Business Analytics in Finance is a practical guide that equips you with essential skills using R to analyze data, predict market trends, and manage risk. We begin with the fundamentals of time series analysis, teaching you to import, manipulate, and visualize stock market data.

We then dive into Technical Analysis with the quantmod package to forecast market movements using various indicators. You will master modern Portfolio Management by applying the Sharpe and CAPM models and learn to manage Fixed Income Securities by measuring risk and pricing bonds.

Finally, we explore Credit Risk and Advanced Analytics, building predictive models with logistic regression and segmenting customers with cluster analysis.

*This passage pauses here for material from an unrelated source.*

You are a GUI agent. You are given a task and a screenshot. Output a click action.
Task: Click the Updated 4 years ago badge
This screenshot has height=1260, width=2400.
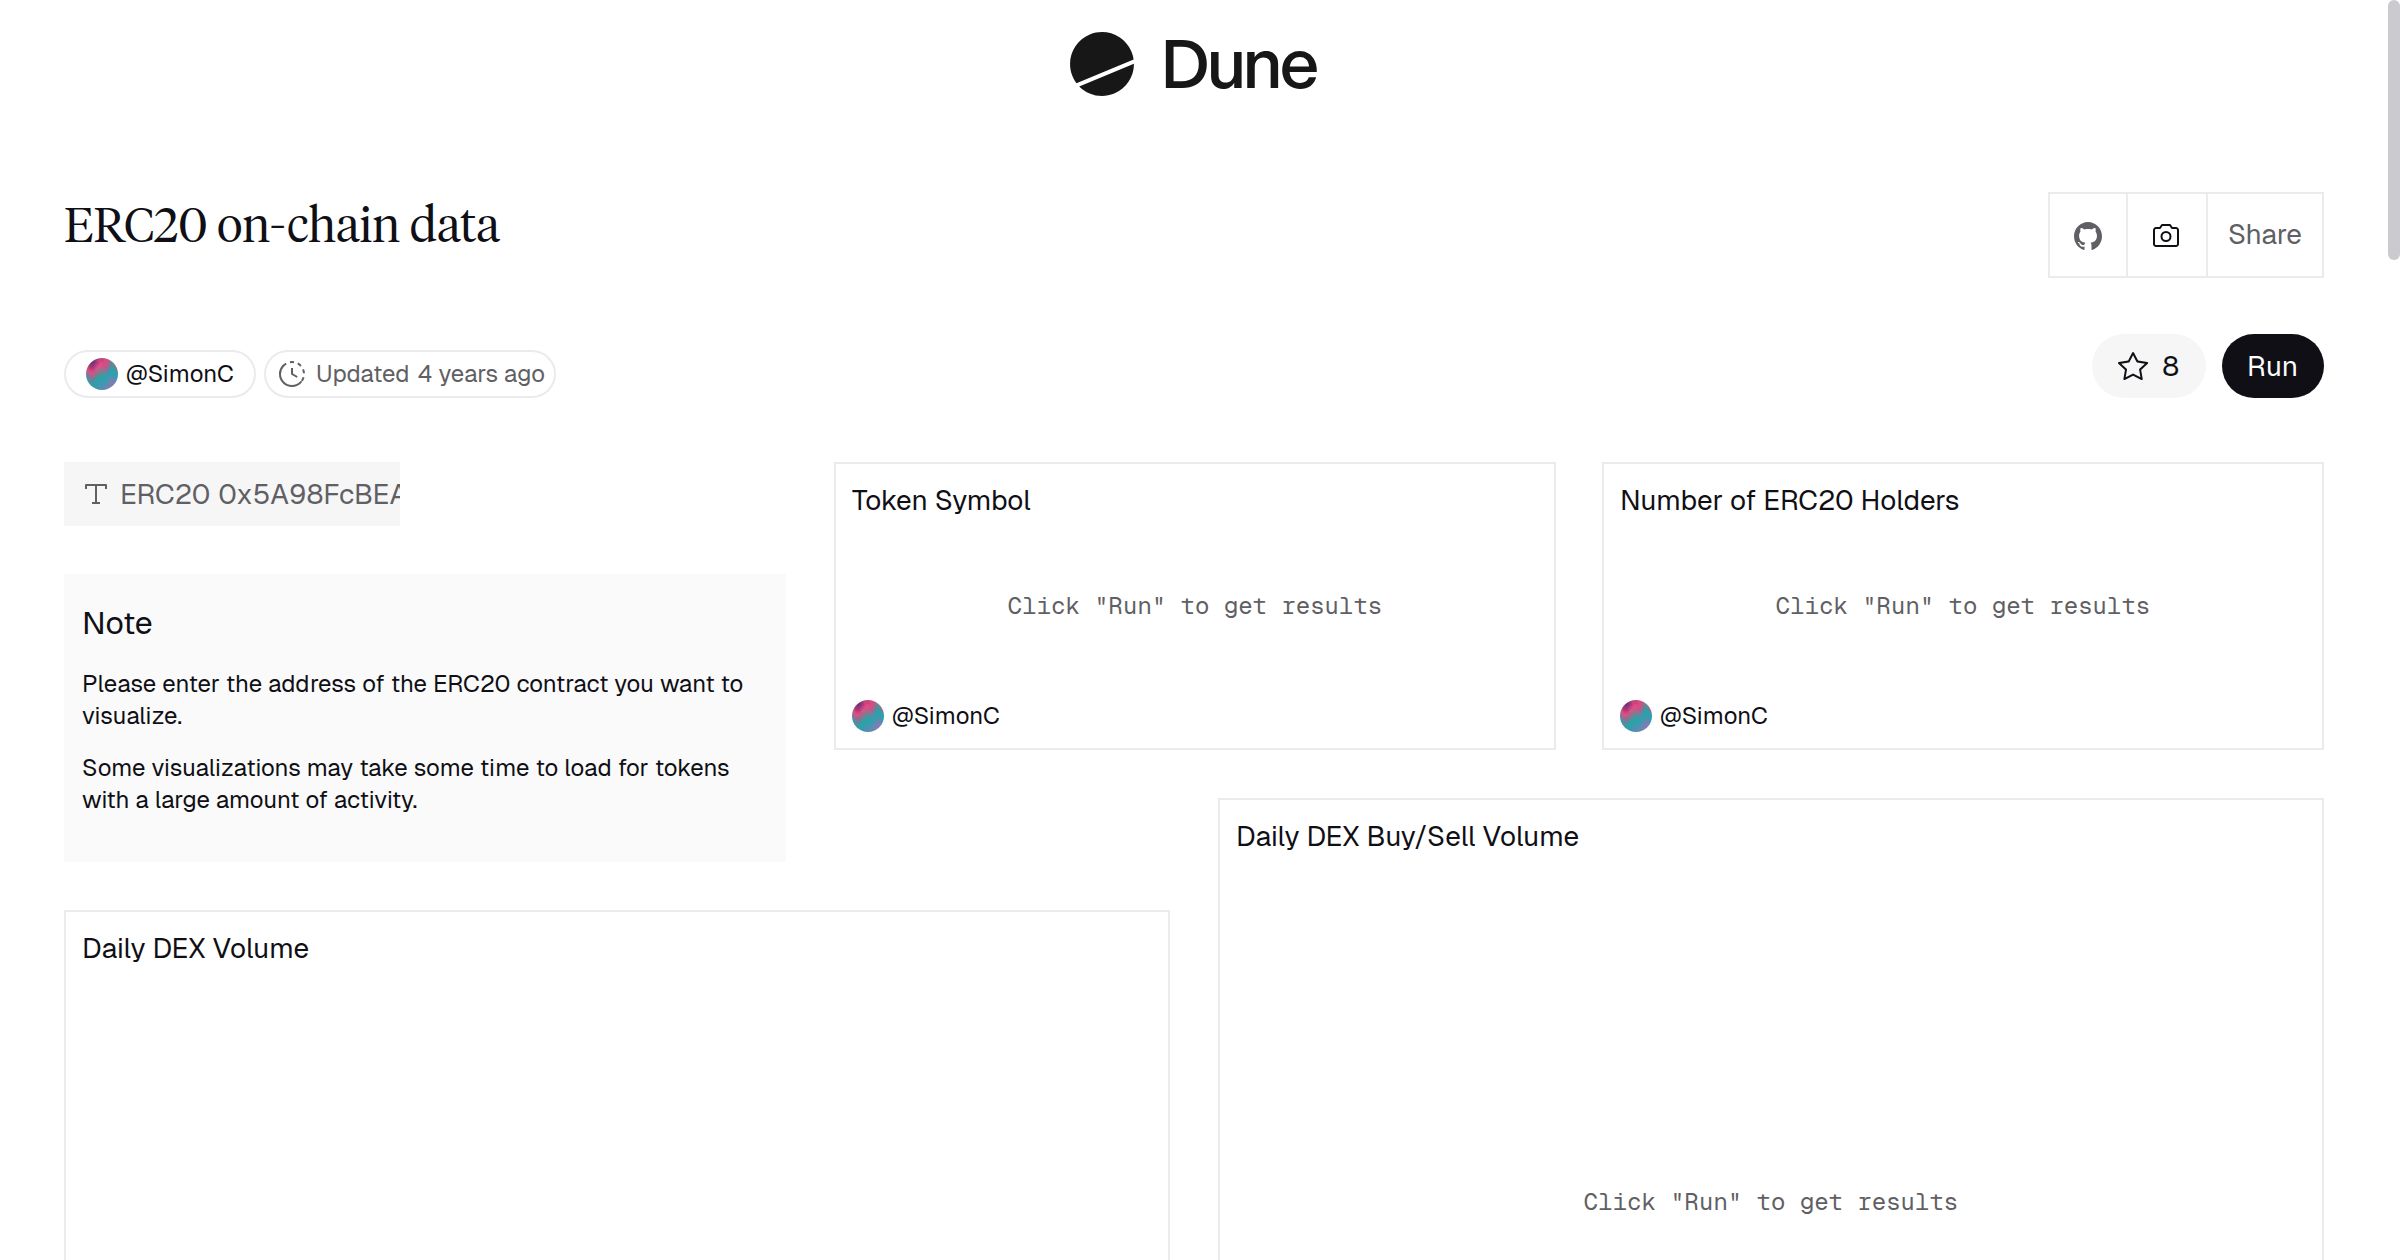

By the end of this book, you will have the hands-on R programming skills to apply these powerful financial models effectively in real-world scenarios.

References

  • Brooks, Chris. Introductory Econometrics for Finance. 2nd ed.

  • Dettling, Marcel. Statistical Analysis for Financial Data in R. Springer Publications.

Text Books

  • Daroczi, George, Michael Puhle, Marton Michaletzsky, Zsolt Tulassay, Kata Varadi, and Agnes Vidovics Dancs. Introduction to R for Quantitative Finance. Packt Publishing, 2013.

  • Gujarati, Damodar N. Basic Econometrics.